- **What the task requires**: The word "agent" occurs in some of the lines below; copy each of those lines.

══════════════════════════════

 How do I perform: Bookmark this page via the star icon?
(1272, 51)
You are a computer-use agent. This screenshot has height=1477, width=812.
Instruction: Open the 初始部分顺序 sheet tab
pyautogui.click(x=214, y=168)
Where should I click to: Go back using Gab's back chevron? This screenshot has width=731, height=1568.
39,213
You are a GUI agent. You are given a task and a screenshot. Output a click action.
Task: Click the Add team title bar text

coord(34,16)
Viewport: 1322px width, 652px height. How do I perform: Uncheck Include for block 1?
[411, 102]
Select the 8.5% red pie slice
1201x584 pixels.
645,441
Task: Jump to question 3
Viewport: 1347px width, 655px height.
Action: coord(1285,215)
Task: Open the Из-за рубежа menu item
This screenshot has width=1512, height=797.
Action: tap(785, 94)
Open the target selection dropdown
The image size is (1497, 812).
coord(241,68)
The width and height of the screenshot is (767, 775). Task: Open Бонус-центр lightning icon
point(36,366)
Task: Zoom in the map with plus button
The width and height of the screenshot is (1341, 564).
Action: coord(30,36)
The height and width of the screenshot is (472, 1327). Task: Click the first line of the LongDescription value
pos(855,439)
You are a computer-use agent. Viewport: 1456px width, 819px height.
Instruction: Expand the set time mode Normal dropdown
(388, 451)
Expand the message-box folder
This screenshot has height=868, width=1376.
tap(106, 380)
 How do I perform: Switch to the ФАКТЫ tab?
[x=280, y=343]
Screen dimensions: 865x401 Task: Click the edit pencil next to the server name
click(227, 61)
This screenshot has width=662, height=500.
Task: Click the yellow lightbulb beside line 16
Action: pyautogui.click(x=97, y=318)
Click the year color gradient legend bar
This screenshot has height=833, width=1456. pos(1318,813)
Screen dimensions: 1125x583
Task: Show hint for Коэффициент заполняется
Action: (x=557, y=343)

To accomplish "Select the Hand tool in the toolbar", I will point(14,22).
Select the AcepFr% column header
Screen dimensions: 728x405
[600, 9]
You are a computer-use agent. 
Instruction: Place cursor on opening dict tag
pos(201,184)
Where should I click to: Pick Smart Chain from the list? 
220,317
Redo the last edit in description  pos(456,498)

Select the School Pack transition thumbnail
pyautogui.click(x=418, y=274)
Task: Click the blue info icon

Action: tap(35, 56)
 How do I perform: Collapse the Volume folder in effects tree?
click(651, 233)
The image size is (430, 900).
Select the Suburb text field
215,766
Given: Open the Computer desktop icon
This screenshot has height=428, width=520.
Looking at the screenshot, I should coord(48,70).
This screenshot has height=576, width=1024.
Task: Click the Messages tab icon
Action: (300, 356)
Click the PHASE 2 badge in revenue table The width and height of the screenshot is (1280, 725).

══════════════════════════════

- **Solution to this exercise**:
You are a computer-use agent. This screenshot has height=1477, width=812.
You are a GUI agent. You are given a task and a screenshot. Output a click action.
You are a computer-use agent. Viewport: 1456px width, 819px height.
You are a computer-use agent. 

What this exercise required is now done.